### PROVIDED RECORDS
*** Begin section ***
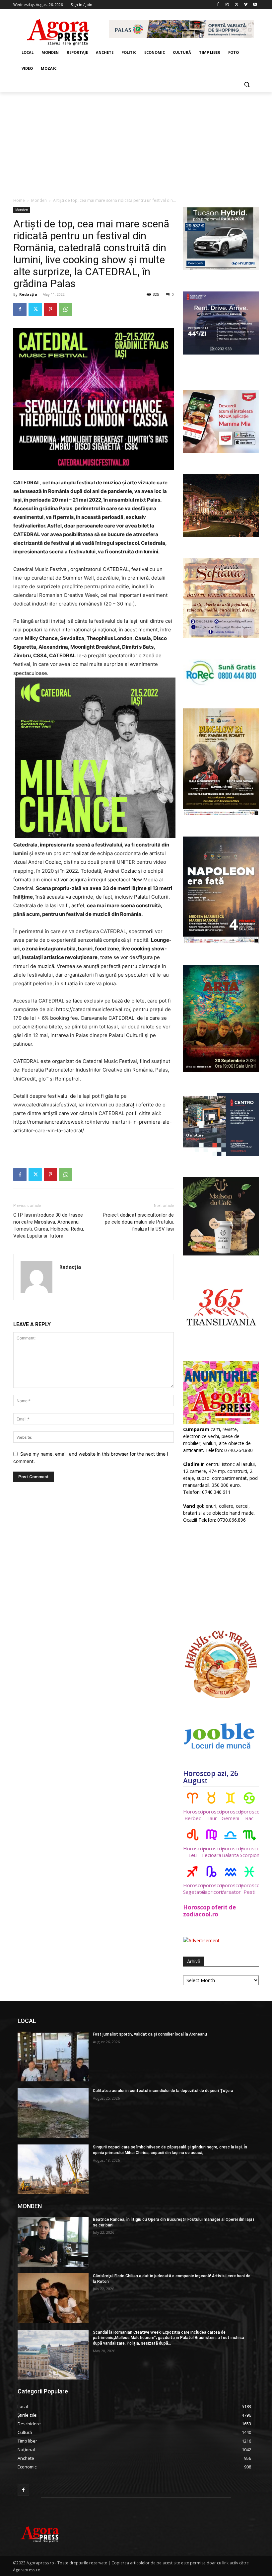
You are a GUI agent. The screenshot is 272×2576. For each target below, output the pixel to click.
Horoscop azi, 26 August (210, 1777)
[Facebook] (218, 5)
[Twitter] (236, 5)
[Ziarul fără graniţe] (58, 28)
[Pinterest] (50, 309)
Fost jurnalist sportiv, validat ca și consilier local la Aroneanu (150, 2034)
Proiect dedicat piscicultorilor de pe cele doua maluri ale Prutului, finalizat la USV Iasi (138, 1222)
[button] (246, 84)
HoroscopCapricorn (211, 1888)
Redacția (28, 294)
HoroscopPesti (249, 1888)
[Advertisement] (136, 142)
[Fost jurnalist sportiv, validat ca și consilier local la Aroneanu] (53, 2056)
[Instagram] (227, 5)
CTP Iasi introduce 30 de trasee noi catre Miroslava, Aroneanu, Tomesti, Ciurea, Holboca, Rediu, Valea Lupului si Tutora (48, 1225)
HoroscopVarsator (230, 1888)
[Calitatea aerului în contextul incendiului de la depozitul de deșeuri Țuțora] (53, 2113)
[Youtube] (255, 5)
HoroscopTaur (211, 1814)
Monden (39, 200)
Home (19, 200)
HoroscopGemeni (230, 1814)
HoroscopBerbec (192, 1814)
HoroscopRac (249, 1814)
*** End section ***
*** Begin section ***
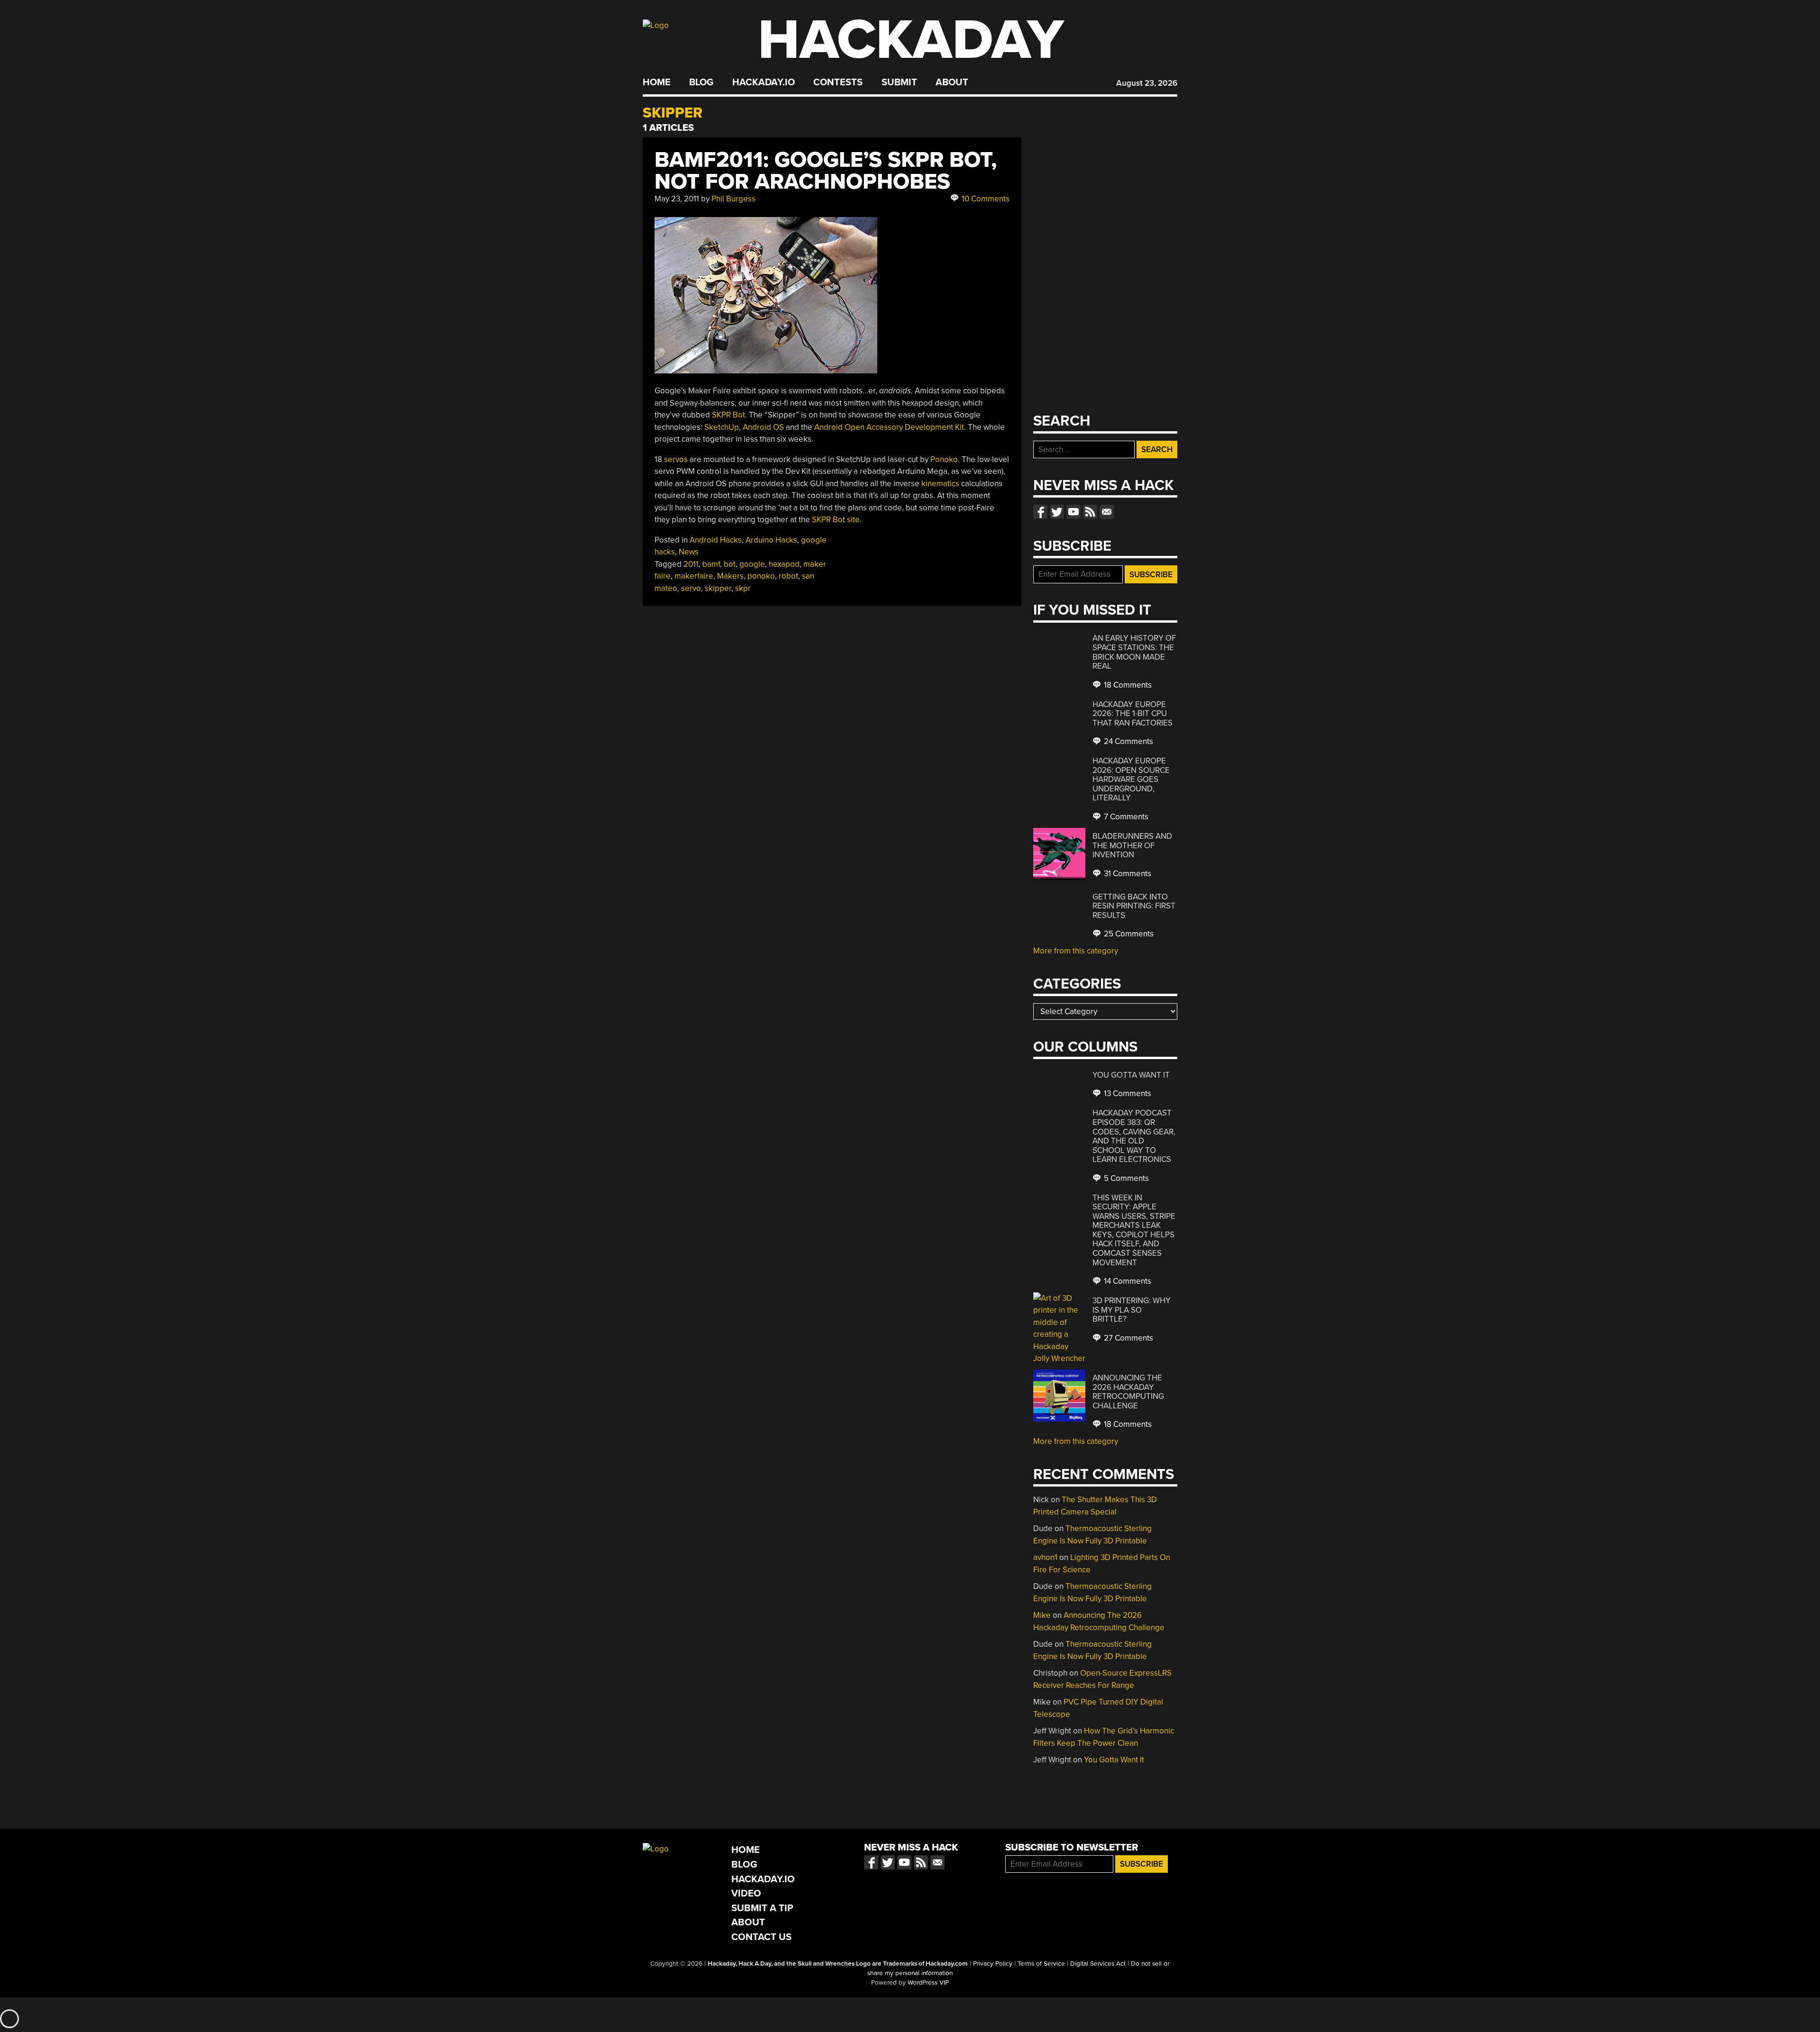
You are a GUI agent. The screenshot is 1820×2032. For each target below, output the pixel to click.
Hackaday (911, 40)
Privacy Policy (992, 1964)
*** End section ***
### WHAT TO DO
For this task, copy every line of the material in which "Iasi" appears.

### SOLUTION FOR THIS TASK
Proiect dedicat piscicultorilor de pe cele doua maluri ale Prutului, finalizat la USV Iasi (138, 1222)
CTP Iasi introduce 30 de trasee noi catre Miroslava, Aroneanu, Tomesti, Ciurea, Holboca, Rediu, Valea Lupului si Tutora (48, 1225)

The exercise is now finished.